▶ **Selected excerpt**
JUST IN: Biden Administration Urged to Boost Space Force S&T Funding
President Joe Biden’s administration should infuse the burgeoning Space Force — which recently celebrated its first birthday — with a substantial increase in science-and-technology funding, one expert said Jan. 27.
“Space had been starved for core S&T research-and-development dollars and it never recovered post sequestration,” said Peter Garretson, senior fellow in defense studies at the American Foreign Policy Council. “Even today the largest core S&T funding of the Space Force is only about a quarter of a billion dollars.”
Just to “tread water,” the S&T budget of the new service — which is nestled under the Department of the Air Force — needs to be quadrupled, he said during an online panel discussion hosted by Politico.
The Space Force should receive $500 million to $800 million more for these efforts across the future years defense program, he added.
However, with future budgets projected to remain flat or decline in coming years, the U.S. military will face fiscal contraints.
Rep. Jim Cooper, D-Tenn., noted that “there are continuing cries to raid the defense budget to pay for other needs."
Cooper is chairman of the House Armed Services strategic forces subcommittee which oversees U.S. military space programs as part of its portfolio.
However, because of the economic fallout from the ongoing COVID-19 pandemic, many economists believe there is a need for massive government stimulus funding. That could benefit the space sector, Cooper noted.
“There’s an opportunity now to build on infrastructure needs of our nation, and space is the infrastructure of infrastructure. You really can't do anything without a capable space network,” he said.
Meanwhile, the panelists noted the importance of acquisition reform within the Space Force. Service leaders have said they intend for the organization to be agile in onboarding emerging technology.
For example, the service’s forthcoming Space Systems Command is intended to serve as an umbrella organization for acquisition, said Victoria Samson, director of the Secure World Foundation’s Washington Office. The Secure World Foundation is a nonprofit that works with governments, industry, international organizations and civil society to promote ideas and actions that contribute to "secure, sustainable and peaceful" uses of space, according to the organization's website.
“How that evolves is going to be really important,” she said of Space Systems Command. “There's over 60 entities that have a say in space acquisition, [and the] Space Force added a couple more. So we're going to see how that actually pans out.”
Cooper said there is a need to simplify acquisition for the service.
Acquisition issues have been a perennial problem in the Pentagon, but “with the fresh start and the new look and the new culture that's being established in the Space Force, we have the best possible opportunity to clean things up," he said.
However, Cooper noted that the Air Force and Space Force are late in submitting a congressionally mandated space acquisition report to lawmakers.
“I plan on holding hearings on that to see if we can get them to comply with the law,” he said. “It's a top priority. And not just the speed of acquisition, but the capability of the asset that is being acquired.”
Garretson noted there are reasons for both optimism and pessimism when it comes to acquisition reform.
“On one hand, you have basically taken an organization with an existing culture, grafted it over, asked it to do something new, but the incentives to do something new are comparatively weak compared to the structural incentives, vetoes, and the many people that get to put their hands in it,” he said.
On the other hand, initiatives such as Space Pitch Day, AFWERX, the Defense Innovation Unit and other programs aimed at helping the Pentagon work with the commercial sector are paying dividends, he said.

▶ **Excerpted records**

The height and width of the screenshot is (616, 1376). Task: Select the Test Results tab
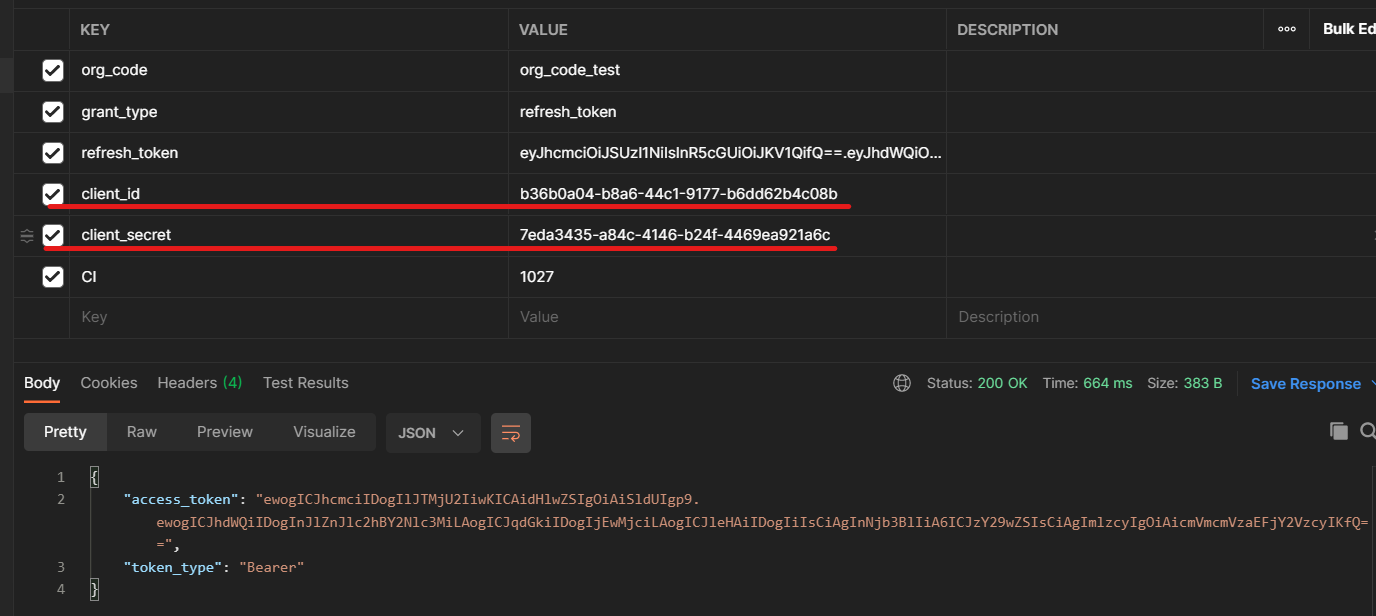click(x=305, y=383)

--

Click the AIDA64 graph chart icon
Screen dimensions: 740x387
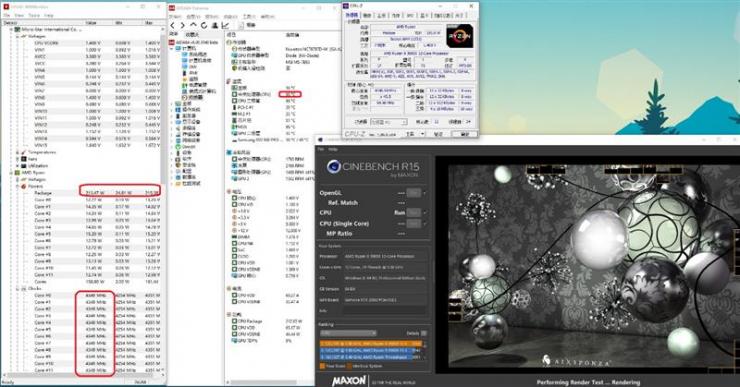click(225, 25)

▶ **Task statement**
Using the article on Space Force funding, answer these:
(a) Which organization hosted the online panel discussion?
(b) According to Victoria Samson, how many entities have a say in space acquisition?
(c) What report are the Air Force and Space Force late in submitting to lawmakers?

▶ **Response below**
(a) Politico hosted the online panel discussion.
(b) Over 60 entities have a say in space acquisition.
(c) They are late with a congressionally mandated space acquisition report.